Edition N°27 - 8 juillet 2020

Une douzaine de voyagistes ont informé les médias de leur inquiétude. (photos cg)

«Les agences de voyage ont perdu leur passé, leur présent est inexistant, leur futur hypothétique». C’est par ces mots sombres et pessimistes qu’une douzaine de représentants des voyagistes le l’Arc jurassien ont entamé la conférence de presse convoquée à Tavannes la semaine dernière. Ils s’estiment comme les grands oubliés de la crise car la pandémie les a obligés à rembourser en cash des prestations à leurs clients et à jouer les banquiers, alors qu’eux peinent ou ne sont pas remboursés par certaines compagnies aériennes ou d’autres prestataires, ce qui est contraire à la loi. Près du tiers de ces agences, qui pour

la plupart sont des entreprises gérées par leur propriétaire, risquent la faillite, ce qui pourrait représenter près de 2000 emplois perdus en Suisse.
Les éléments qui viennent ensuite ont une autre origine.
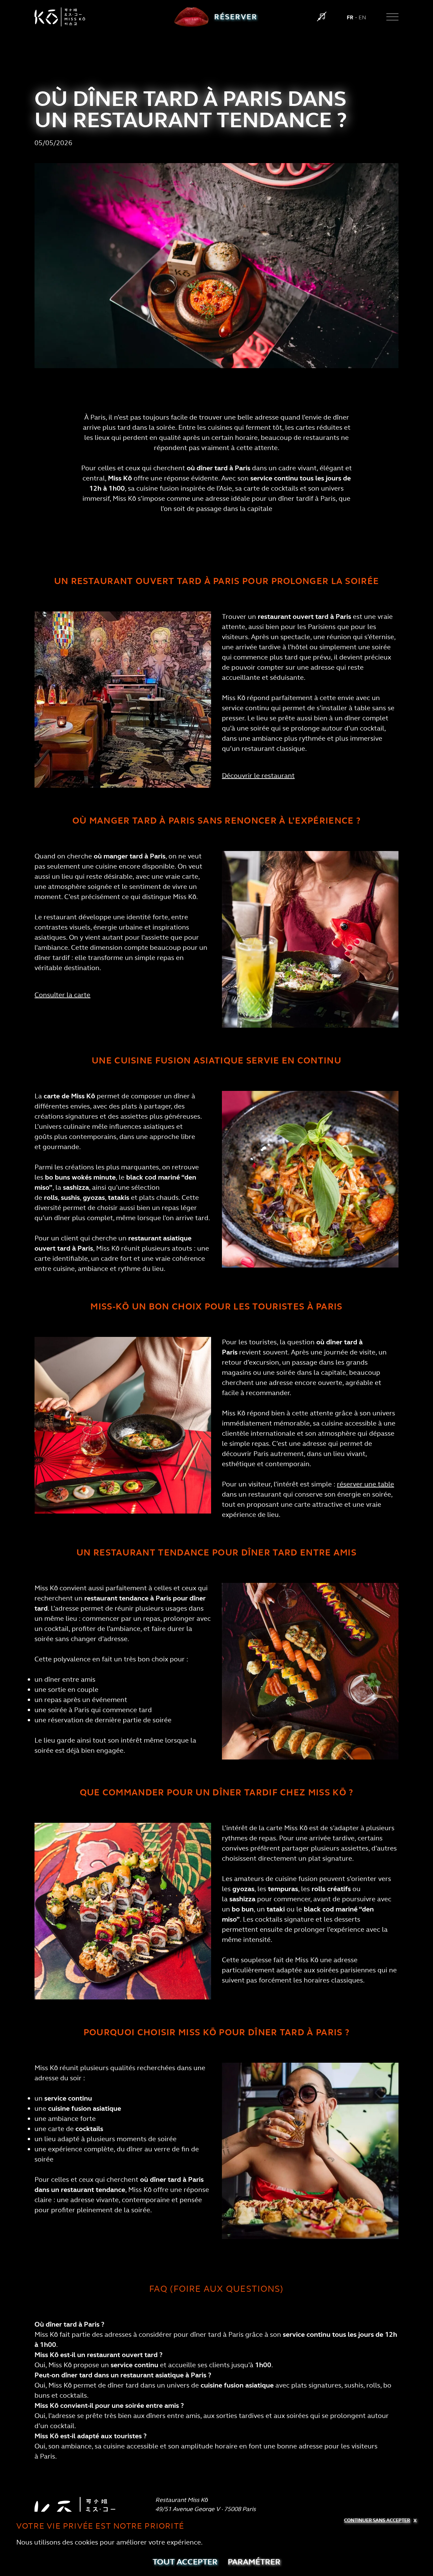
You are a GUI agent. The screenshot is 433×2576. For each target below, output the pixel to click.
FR (350, 17)
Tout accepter (185, 2562)
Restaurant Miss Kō (181, 2500)
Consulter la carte (62, 994)
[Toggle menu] (392, 17)
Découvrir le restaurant (258, 775)
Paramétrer (254, 2562)
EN (362, 17)
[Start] (321, 17)
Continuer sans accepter (377, 2520)
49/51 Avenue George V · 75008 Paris (205, 2509)
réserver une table (365, 1484)
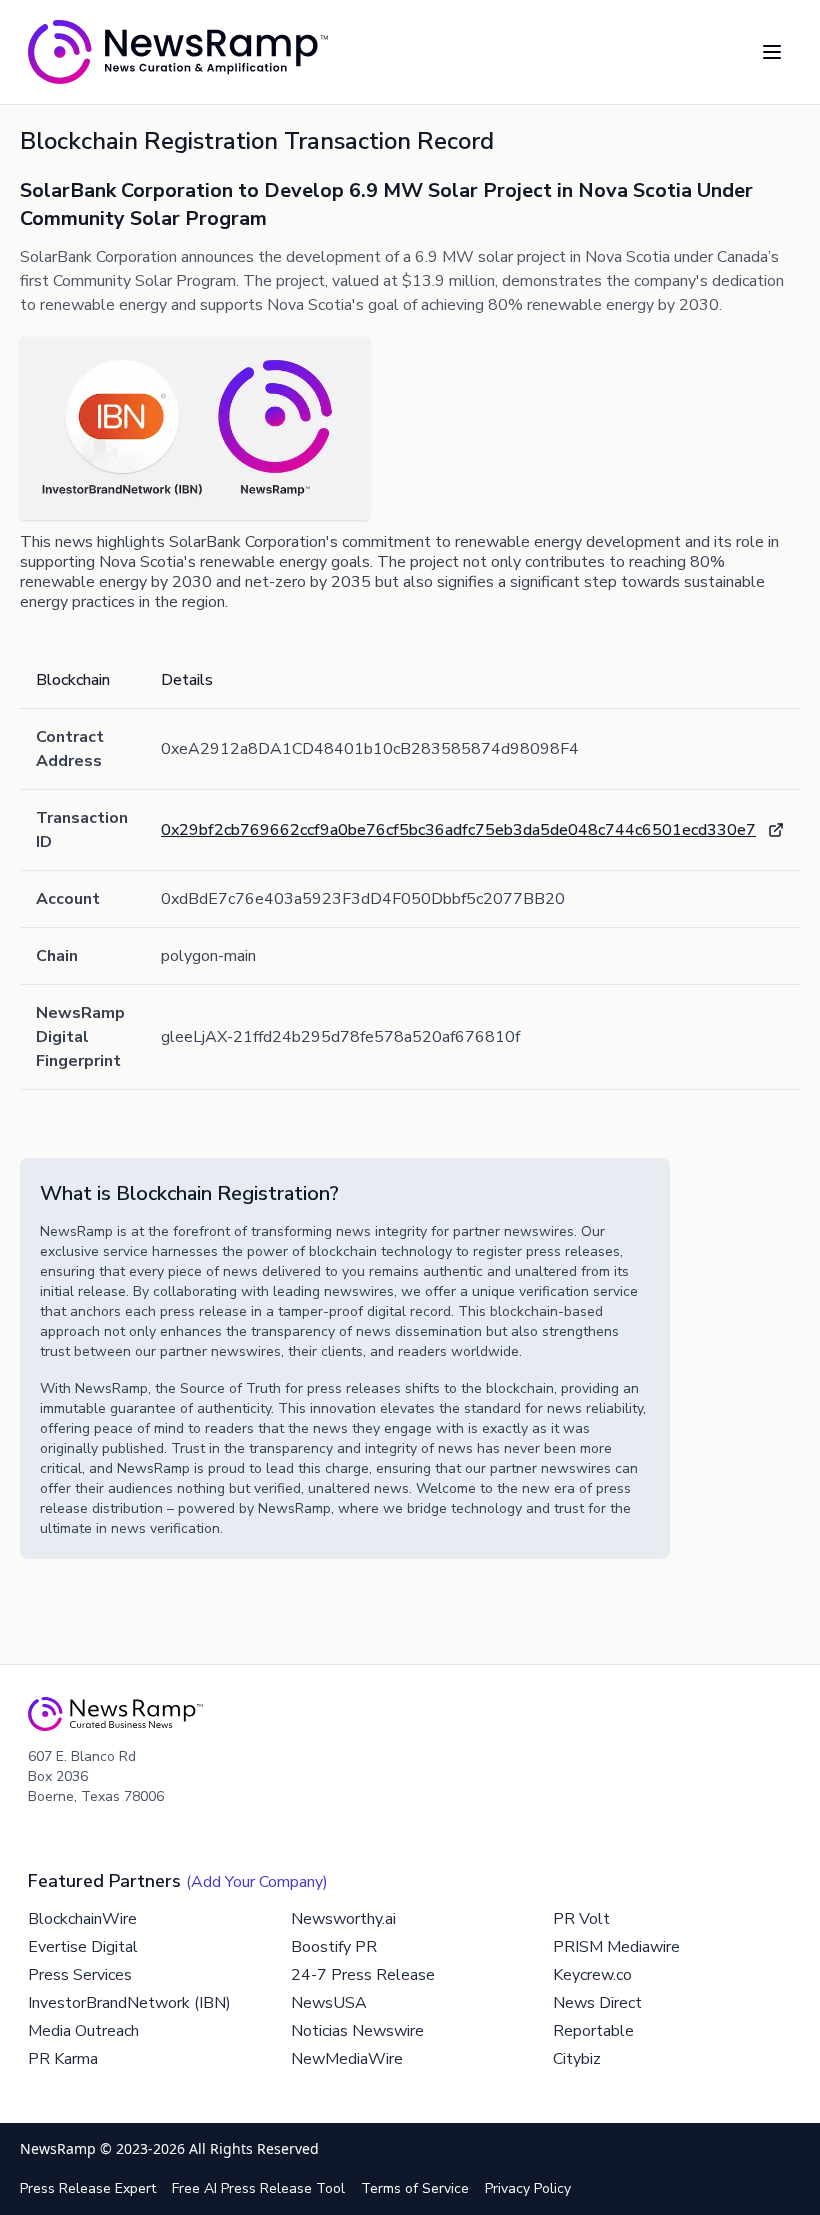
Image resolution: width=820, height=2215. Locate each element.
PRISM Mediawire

Dur, dur, la vie de voyagiste. Depuis qu’un satané virus a clos les espaces et imposé ses limites, les agences qui vendent du rêve lancent le cri du cœur d’une profession qui est au bord de l’agonie. En Suisse, ce sont près de 10’000 personnes qui œuvrent au bien-être des vacanciers ou voyageurs d’affaires, dont 88% sont de petites entreprises indépendantes avec peu de personnel dont le gérant, plutôt la gérante, puisqu’elles sont près de 80%, sont présents-es dans les bureaux quasiment 6 jours sur 7. Lors de leur point presse à Tavannes mercredi dernier, les agences de voyage réunies sous l’appellation TPA (Travel Professional Association) ont demandé aux médias de relayer leur cri du cœur, se disant victimes d’une injustice, alors que des milliards de francs sont distribués dans certains secteurs de l’économie et qu’eux sont quasiment ignorés. Sur la douzaine de participants venus de l’Arc Jurassien, près de la moitié ont pris la parole pour expliquer leur désarroi.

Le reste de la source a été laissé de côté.